=== Required task ===
Write out, word for word, the passage of the Fortune Summoners review from "The only help" to "the dodge moves.".

=== Source extract ===

The story and the characters while not really being that unique, completely work within the game and actually give it quite a bit of charm.

Aside from that, the movement might take a slight amount of getting used as turning around to face the other direction takes a split second. Along side that, you might want to adjust the run input sensitivity until you no longer can tap a direction twice at a slow pace to run.

If you're going to have doubts after reading this..thing, there is also the demo which I believe is the entire prologue of the game.

Fortune Summoners is a brutal game, it does not hold your hand. Early on, at least.
The whole brutality comes from the fact that this game is more similar to a fighter or a more complex beat em up game than an RPG at its core where you are more likely to focus on guarding or avoiding attacks via Arche's mobility or the other characters backwards hopping neither of which provide you with any invulnerability frames and only serve as a method of avoiding. I guess there's jumping too as a method of avoiding damage.

As such, the thing that you must learn early on is either to avoid/block things or to learn ways to hit your target for as long as possible to prevent it from hitting you before that. Oh and, the enemies will actively try to guard or if they're unable to guard, move out of the way of your attacks in the similar manner that you yourself are able to. They will also actively try to make sure you will not be in a position to fight back by mercilessly beating on you. No one will blame you if you die to your first enemy even if it feels humiliating.

The only help you will have at the very start is that there's an option to guard for you when you are not attacking, jumping or doing the dodge moves.

The main characters here all feel different to play, with there being some similarities between the two mages.

=== Supplied records ===
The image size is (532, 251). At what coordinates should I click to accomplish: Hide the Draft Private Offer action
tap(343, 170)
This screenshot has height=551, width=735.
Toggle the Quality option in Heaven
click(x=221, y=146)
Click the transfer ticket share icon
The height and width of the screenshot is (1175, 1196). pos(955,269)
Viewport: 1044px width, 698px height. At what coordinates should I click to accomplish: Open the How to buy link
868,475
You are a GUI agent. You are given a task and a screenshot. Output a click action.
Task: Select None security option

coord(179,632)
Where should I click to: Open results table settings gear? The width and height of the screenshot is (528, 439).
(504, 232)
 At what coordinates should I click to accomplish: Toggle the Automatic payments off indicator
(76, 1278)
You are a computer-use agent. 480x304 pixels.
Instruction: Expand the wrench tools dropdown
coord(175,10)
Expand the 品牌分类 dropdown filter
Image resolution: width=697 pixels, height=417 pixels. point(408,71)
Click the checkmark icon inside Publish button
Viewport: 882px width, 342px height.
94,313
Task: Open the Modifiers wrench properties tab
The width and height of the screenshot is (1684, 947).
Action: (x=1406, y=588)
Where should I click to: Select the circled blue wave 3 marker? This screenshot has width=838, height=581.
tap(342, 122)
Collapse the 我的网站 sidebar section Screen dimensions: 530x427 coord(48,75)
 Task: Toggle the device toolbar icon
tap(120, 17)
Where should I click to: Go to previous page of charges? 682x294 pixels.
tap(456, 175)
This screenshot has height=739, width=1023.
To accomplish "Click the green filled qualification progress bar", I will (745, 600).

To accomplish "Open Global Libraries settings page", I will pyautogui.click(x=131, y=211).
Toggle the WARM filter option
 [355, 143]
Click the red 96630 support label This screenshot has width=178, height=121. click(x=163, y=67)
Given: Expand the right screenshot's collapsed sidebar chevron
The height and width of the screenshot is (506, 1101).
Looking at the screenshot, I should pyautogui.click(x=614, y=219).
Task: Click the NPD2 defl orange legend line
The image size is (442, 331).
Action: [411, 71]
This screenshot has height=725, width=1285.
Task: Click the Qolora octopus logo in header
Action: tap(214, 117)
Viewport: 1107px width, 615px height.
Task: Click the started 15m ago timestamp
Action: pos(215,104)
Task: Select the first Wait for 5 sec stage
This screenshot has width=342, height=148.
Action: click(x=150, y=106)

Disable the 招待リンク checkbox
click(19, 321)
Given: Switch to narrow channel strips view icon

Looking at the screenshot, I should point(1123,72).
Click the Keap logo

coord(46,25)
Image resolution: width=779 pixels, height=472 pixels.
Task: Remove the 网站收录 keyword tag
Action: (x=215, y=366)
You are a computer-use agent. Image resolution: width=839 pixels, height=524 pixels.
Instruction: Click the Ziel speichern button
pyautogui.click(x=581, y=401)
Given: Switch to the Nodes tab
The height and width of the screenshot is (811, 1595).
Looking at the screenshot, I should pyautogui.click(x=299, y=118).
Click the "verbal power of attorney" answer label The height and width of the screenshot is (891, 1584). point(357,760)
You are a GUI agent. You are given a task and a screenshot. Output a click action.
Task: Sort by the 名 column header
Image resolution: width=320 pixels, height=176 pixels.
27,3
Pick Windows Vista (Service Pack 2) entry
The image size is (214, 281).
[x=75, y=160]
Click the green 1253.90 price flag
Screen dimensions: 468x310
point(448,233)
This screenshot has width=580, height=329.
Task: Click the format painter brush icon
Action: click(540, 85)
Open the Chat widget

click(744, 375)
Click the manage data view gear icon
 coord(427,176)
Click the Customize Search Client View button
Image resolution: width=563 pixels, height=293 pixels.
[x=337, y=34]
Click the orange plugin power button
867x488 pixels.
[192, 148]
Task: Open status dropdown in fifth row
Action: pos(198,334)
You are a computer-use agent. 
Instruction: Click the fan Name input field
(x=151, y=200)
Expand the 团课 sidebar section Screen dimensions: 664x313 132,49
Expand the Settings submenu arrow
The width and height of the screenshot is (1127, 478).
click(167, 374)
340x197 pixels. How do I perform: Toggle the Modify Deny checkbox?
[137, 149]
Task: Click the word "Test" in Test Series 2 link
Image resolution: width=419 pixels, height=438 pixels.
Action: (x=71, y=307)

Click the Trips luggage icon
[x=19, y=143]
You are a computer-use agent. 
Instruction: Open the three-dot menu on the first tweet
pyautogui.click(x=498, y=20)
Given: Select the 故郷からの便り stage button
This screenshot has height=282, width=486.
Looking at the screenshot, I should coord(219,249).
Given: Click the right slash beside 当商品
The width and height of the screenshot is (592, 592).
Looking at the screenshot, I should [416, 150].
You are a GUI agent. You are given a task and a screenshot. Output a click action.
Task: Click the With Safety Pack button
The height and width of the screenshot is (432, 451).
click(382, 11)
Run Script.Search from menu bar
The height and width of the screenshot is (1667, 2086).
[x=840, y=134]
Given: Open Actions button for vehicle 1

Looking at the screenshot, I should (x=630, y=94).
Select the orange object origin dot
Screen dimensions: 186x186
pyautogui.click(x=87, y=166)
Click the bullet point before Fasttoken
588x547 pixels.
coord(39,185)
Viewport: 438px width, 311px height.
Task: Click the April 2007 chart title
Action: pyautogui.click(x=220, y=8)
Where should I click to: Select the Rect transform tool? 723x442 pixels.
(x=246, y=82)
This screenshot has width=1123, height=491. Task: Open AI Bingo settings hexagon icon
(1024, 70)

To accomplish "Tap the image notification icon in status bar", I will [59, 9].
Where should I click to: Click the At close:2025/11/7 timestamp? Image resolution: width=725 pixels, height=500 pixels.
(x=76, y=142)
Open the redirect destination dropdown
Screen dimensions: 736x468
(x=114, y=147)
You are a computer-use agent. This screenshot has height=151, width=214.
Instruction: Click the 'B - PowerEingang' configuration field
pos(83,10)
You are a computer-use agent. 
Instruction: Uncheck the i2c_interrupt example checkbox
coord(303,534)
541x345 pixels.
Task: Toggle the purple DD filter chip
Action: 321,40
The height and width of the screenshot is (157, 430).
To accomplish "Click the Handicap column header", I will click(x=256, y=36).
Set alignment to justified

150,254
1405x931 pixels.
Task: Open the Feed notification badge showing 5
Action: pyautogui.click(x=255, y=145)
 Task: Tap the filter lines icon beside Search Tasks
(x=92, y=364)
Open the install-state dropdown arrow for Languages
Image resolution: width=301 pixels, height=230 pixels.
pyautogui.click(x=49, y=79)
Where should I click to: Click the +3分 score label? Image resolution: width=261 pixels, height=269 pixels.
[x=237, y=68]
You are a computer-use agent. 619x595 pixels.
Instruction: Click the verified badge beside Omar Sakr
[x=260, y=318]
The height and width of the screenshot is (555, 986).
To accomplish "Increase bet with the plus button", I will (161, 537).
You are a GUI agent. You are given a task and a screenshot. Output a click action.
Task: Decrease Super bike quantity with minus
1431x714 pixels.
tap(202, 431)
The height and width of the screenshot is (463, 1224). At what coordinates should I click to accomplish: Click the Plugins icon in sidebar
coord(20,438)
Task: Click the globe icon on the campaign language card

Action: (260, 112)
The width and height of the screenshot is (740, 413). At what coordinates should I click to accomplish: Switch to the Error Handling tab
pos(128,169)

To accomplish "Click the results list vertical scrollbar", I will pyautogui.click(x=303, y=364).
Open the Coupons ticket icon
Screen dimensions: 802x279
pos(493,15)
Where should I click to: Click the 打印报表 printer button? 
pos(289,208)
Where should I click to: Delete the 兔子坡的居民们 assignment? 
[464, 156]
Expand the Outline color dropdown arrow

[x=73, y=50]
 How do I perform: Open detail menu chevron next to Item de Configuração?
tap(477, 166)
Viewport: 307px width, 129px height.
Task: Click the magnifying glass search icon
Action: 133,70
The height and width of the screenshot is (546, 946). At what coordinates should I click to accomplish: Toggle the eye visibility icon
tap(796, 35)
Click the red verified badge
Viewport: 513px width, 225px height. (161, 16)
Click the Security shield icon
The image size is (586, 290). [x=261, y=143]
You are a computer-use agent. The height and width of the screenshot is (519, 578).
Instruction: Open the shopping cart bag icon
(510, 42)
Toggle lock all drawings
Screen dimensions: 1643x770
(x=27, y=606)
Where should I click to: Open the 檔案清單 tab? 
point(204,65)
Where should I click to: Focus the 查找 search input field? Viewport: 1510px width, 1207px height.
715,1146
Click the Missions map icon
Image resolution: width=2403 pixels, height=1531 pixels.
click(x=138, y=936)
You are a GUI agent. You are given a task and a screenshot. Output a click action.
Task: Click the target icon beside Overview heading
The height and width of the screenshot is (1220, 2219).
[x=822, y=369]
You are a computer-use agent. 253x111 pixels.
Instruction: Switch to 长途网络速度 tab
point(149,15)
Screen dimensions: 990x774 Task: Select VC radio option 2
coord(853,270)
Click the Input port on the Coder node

=== Result of the exercise ===
The only help you will have at the very start is that there's an option to guard for you when you are not attacking, jumping or doing the dodge moves.